:: SUPPLIED PASSAGE ::
News / Relief over Eric Gray
PARENTS have voiced their relief after SIC councillors agreed that the hockey pitch at Seafield will be earmarked for the new Eric Gray care centre.
The move from social services committee chairman Cecil Smith during Wednesday’s Full Council meeting was an attempt to provide reassurance to parents of children or adults with additional support needs.
Confusion was caused after it emerged last month that, back in September, councillors had agreed in private to allow officials to begin negotiations about leasing part of the site to a caravan and camping group.
Planning consent for a £4.5 million replacement Eric Gray centre on the hockey field was granted back in 2011 – but the project was placed on the backburner due to financial constraints.
That left parents fearing that the previous designs and preliminary work would be consigned to the waste bin.
But Smith’s handwritten notice of motion, tabled at short notice and signed by eight members, was designed to allay those concerns.
It stated that “any continuing negotiation with the caravan group should not include the hockey pitch at Seafield, and the council agrees that this site is set aside for the replacement Eric Gray”.

:: OBJECTIVE 1 ::
Answer these from the article on the Eric Gray care centre:
(a) Who chairs the social services committee?
(b) In what year was planning consent granted for a replacement Eric Gray centre on the hockey field?
(c) How many members signed Smith's notice of motion?
:: OBJECTIVE 2 ::
Repeat word for word the passage of the Eric Gray article that begins at the words "News / Relief" and stops after "additional support needs.".

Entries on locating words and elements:
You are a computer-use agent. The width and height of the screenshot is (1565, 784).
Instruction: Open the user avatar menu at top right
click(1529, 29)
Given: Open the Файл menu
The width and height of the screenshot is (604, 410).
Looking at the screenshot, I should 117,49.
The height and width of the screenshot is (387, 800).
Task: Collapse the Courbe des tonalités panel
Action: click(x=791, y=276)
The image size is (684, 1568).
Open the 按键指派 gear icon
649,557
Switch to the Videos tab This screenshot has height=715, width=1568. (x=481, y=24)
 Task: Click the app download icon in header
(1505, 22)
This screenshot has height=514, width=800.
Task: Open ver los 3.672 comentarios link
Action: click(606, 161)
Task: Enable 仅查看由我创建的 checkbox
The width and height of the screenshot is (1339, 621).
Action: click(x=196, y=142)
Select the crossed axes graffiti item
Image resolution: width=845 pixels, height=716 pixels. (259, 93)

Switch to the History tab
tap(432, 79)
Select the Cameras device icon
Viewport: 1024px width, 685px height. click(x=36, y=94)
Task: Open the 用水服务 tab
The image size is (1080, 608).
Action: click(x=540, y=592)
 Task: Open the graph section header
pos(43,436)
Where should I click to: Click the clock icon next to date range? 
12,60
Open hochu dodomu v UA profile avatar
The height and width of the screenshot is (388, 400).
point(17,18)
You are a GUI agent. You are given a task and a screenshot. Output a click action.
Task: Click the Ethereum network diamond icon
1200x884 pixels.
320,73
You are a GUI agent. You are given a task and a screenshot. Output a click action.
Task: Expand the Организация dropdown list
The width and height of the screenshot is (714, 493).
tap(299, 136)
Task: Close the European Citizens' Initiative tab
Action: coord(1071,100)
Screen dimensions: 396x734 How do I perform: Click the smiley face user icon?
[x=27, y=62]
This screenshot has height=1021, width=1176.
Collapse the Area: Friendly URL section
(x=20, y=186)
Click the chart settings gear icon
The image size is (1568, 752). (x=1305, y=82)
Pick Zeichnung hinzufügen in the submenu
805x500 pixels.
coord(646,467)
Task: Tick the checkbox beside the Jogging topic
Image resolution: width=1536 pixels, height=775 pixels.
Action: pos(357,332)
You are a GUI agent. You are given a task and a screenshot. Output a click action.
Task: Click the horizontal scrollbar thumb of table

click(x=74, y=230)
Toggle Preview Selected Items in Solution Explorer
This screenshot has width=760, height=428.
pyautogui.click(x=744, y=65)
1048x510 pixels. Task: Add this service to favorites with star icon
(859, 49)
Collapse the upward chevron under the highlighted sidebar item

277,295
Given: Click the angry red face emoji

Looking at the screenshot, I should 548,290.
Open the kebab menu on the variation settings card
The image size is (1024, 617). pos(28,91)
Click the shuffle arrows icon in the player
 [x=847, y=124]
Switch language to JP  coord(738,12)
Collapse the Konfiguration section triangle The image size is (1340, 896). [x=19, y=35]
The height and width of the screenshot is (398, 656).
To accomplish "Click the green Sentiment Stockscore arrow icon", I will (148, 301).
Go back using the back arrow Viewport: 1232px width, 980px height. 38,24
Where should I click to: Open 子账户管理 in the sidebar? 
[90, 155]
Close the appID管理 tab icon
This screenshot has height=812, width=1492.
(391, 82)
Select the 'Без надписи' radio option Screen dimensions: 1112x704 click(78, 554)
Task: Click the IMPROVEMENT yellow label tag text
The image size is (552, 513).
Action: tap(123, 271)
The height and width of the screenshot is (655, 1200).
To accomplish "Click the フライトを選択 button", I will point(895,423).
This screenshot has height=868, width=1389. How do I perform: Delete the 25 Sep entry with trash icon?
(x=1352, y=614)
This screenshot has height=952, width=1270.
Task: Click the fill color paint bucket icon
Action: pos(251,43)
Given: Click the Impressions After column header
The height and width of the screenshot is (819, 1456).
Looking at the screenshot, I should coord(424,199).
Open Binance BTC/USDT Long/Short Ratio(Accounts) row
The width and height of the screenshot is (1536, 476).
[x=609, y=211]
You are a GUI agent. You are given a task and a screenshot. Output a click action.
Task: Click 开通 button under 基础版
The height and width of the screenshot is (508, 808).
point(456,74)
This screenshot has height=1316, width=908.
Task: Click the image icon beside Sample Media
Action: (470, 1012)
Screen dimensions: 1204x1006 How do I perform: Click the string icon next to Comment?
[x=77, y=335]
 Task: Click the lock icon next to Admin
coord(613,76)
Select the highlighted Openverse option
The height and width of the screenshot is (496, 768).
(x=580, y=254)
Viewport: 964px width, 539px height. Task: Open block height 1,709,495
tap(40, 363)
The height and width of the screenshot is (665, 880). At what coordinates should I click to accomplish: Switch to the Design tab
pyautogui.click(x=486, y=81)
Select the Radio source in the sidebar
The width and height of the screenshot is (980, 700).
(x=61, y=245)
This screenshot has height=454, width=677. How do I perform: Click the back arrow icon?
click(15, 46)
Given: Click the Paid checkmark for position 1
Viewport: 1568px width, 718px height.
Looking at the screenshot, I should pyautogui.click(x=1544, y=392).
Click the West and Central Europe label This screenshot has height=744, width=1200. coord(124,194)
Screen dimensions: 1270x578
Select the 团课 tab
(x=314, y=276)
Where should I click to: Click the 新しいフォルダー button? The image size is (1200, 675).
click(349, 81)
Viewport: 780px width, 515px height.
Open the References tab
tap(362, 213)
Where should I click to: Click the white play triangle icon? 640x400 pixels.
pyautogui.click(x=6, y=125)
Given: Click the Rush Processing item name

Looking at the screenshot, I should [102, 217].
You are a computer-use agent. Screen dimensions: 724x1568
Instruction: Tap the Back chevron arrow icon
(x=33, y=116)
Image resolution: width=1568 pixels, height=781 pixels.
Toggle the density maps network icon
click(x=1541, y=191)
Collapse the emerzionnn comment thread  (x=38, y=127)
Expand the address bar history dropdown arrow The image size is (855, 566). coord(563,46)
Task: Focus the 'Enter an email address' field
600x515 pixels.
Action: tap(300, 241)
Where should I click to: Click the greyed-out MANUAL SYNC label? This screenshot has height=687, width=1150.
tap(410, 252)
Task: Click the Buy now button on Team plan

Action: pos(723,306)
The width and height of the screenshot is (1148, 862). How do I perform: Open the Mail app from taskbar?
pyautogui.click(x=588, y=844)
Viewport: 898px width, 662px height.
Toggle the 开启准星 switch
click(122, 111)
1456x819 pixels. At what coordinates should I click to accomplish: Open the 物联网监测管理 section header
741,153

:: EXPECTED OUTPUT 1 ::
(a) Cecil Smith
(b) 2011
(c) Eight

:: EXPECTED OUTPUT 2 ::
News / Relief over Eric Gray
PARENTS have voiced their relief after SIC councillors agreed that the hockey pitch at Seafield will be earmarked for the new Eric Gray care centre.
The move from social services committee chairman Cecil Smith during Wednesday’s Full Council meeting was an attempt to provide reassurance to parents of children or adults with additional support needs.